### WHAT IS REQUIRED
Copy out the records below exactly as they appear.

### SUPPLIED DATA

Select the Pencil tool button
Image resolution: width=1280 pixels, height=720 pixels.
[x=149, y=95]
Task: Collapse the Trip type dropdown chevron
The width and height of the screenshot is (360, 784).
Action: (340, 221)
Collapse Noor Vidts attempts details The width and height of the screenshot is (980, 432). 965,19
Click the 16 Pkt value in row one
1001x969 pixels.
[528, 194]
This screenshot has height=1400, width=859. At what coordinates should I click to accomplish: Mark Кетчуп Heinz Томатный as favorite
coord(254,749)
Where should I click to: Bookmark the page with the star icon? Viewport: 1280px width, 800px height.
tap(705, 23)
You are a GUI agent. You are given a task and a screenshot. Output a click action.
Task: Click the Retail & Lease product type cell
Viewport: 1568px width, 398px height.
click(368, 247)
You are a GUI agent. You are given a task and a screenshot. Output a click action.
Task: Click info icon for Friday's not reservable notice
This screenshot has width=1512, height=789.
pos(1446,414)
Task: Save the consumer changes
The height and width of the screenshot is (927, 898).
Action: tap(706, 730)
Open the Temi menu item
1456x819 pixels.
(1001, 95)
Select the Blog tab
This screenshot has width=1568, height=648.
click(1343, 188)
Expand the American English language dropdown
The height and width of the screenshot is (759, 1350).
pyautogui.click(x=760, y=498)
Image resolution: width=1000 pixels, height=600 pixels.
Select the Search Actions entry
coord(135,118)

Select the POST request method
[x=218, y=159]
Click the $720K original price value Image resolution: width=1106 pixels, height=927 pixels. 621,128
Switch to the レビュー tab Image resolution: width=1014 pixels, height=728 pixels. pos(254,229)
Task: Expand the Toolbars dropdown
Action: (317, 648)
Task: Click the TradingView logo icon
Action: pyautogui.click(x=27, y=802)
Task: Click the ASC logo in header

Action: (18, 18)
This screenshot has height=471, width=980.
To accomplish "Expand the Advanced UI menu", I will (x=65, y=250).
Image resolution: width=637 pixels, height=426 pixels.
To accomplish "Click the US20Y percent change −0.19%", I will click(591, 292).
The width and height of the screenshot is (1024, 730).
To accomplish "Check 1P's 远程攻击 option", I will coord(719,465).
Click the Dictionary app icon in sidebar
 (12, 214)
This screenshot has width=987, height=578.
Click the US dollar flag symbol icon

### RESPONSE AREA
Select the Pencil tool button
Image resolution: width=1280 pixels, height=720 pixels.
[x=149, y=95]
Task: Collapse the Trip type dropdown chevron
The width and height of the screenshot is (360, 784).
Action: (340, 221)
Collapse Noor Vidts attempts details The width and height of the screenshot is (980, 432). 965,19
Click the 16 Pkt value in row one
1001x969 pixels.
[528, 194]
This screenshot has height=1400, width=859. At what coordinates should I click to accomplish: Mark Кетчуп Heinz Томатный as favorite
coord(254,749)
Where should I click to: Bookmark the page with the star icon? Viewport: 1280px width, 800px height.
tap(705, 23)
You are a GUI agent. You are given a task and a screenshot. Output a click action.
Task: Click the Retail & Lease product type cell
Viewport: 1568px width, 398px height.
click(368, 247)
You are a GUI agent. You are given a task and a screenshot. Output a click action.
Task: Click info icon for Friday's not reservable notice
This screenshot has width=1512, height=789.
pos(1446,414)
Task: Save the consumer changes
The height and width of the screenshot is (927, 898).
Action: tap(706, 730)
Open the Temi menu item
1456x819 pixels.
(1001, 95)
Select the Blog tab
This screenshot has width=1568, height=648.
click(1343, 188)
Expand the American English language dropdown
The height and width of the screenshot is (759, 1350).
pyautogui.click(x=760, y=498)
Image resolution: width=1000 pixels, height=600 pixels.
Select the Search Actions entry
coord(135,118)

Select the POST request method
[x=218, y=159]
Click the $720K original price value Image resolution: width=1106 pixels, height=927 pixels. 621,128
Switch to the レビュー tab Image resolution: width=1014 pixels, height=728 pixels. pos(254,229)
Task: Expand the Toolbars dropdown
Action: (317, 648)
Task: Click the TradingView logo icon
Action: pyautogui.click(x=27, y=802)
Task: Click the ASC logo in header

Action: (18, 18)
This screenshot has height=471, width=980.
To accomplish "Expand the Advanced UI menu", I will (x=65, y=250).
Image resolution: width=637 pixels, height=426 pixels.
To accomplish "Click the US20Y percent change −0.19%", I will click(591, 292).
The width and height of the screenshot is (1024, 730).
To accomplish "Check 1P's 远程攻击 option", I will coord(719,465).
Click the Dictionary app icon in sidebar
 (12, 214)
This screenshot has width=987, height=578.
Click the US dollar flag symbol icon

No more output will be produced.